==== SUPPLIED DATA ====

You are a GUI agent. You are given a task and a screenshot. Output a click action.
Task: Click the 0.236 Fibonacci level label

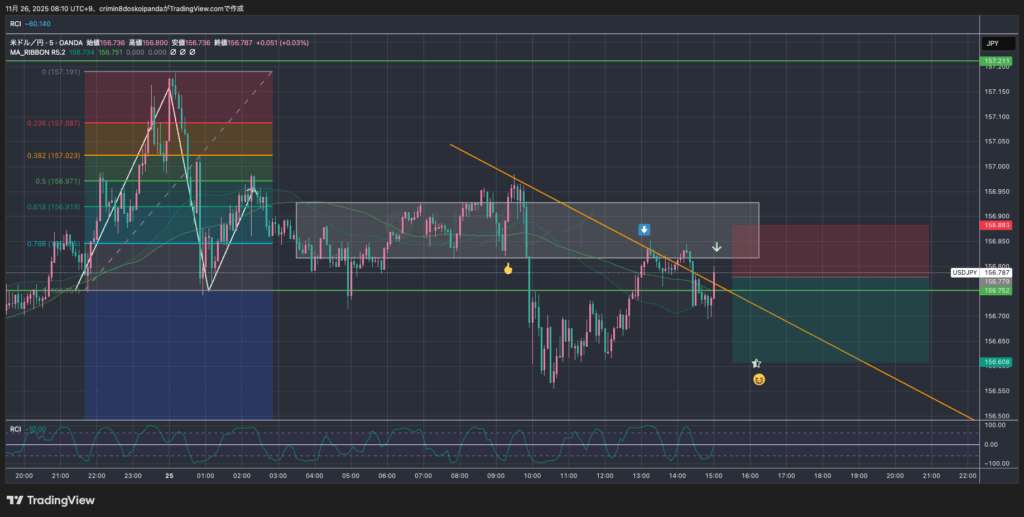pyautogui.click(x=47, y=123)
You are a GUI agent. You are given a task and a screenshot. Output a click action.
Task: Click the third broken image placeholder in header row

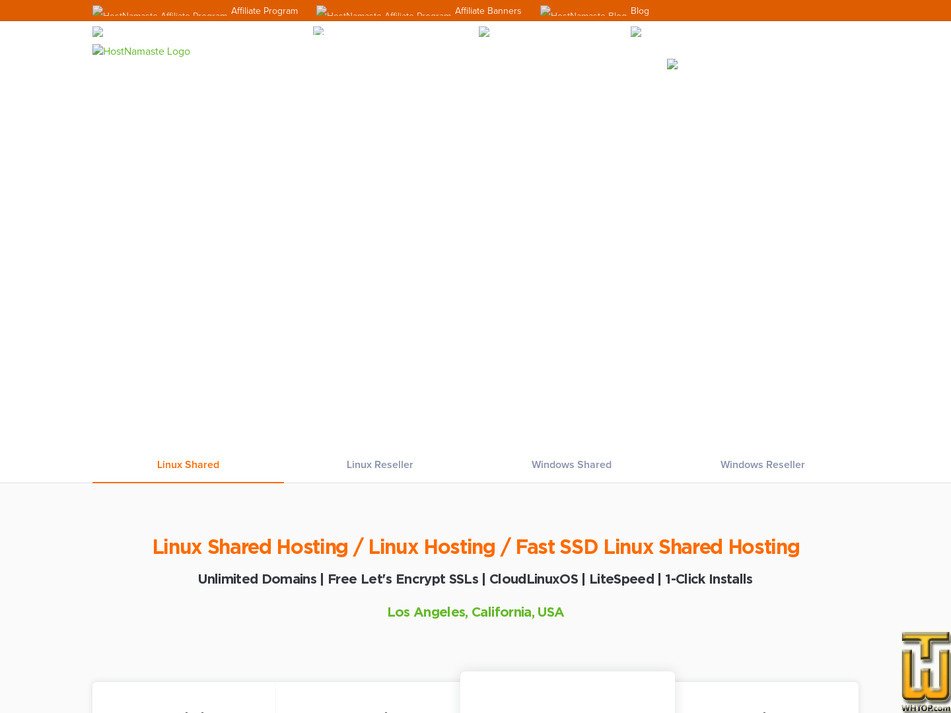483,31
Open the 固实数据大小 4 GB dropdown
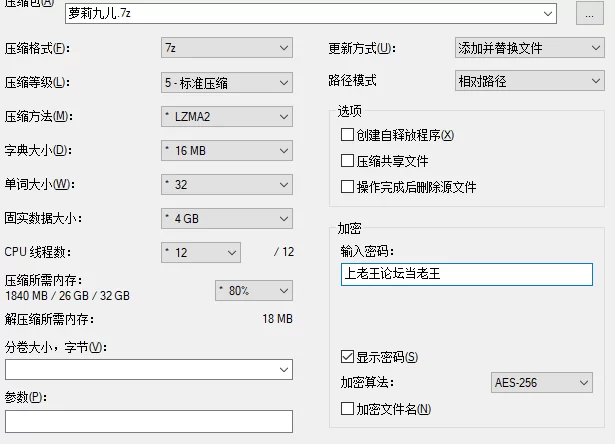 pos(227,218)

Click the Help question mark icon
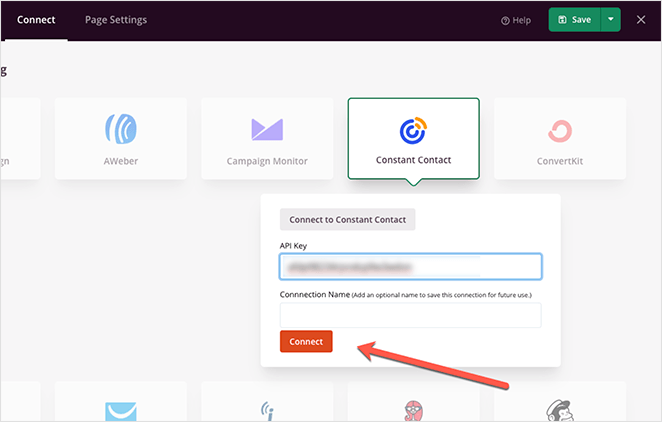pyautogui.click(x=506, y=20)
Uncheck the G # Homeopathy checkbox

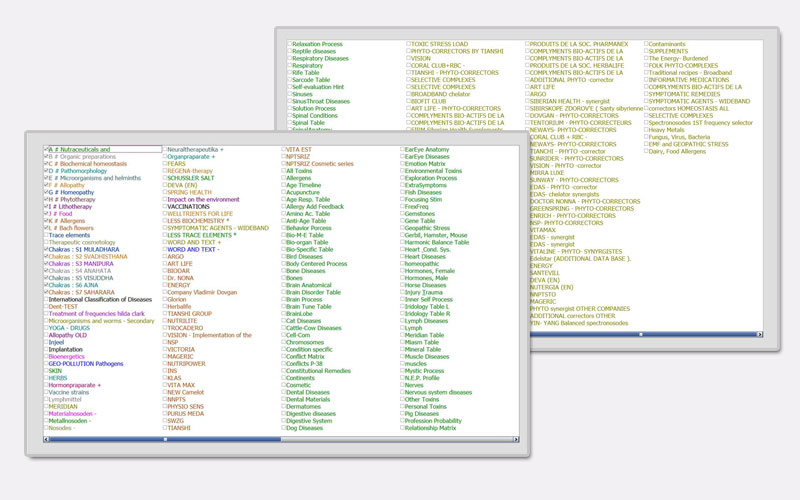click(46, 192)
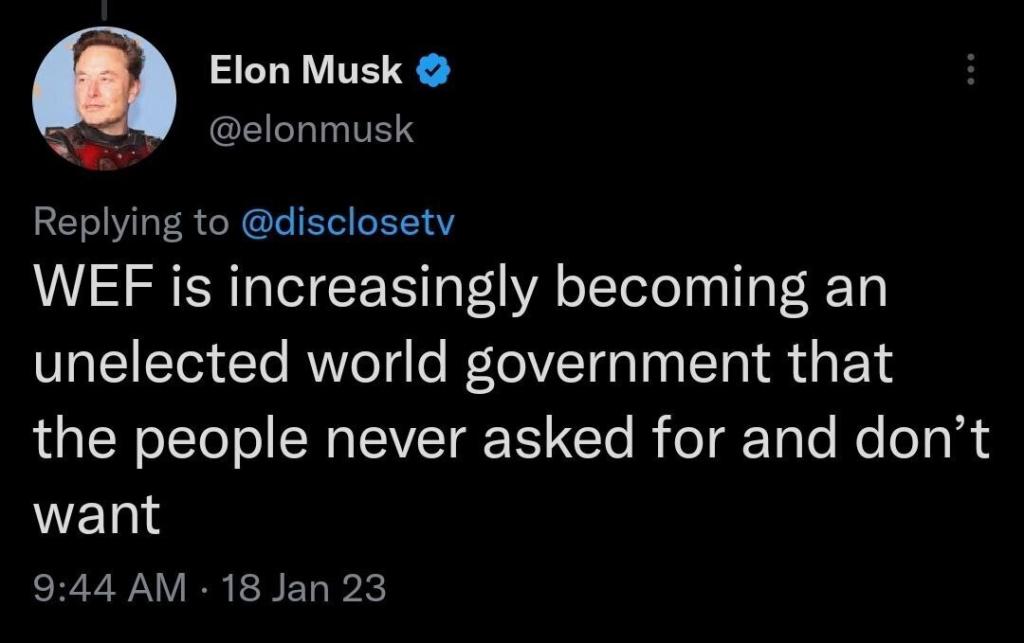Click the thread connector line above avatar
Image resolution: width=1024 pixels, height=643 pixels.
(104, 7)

====

■ **WORK INSTRUCTION**:
What should appear is an exact reproduction of the lines from the one with "Click the Help question mark icon" through the end of the material above, and no pictures.

■ **REPLY TO THE TASK**:
Click the Help question mark icon
pyautogui.click(x=506, y=20)
Uncheck the G # Homeopathy checkbox

click(46, 192)
Click the thread connector line above avatar
Image resolution: width=1024 pixels, height=643 pixels.
(104, 7)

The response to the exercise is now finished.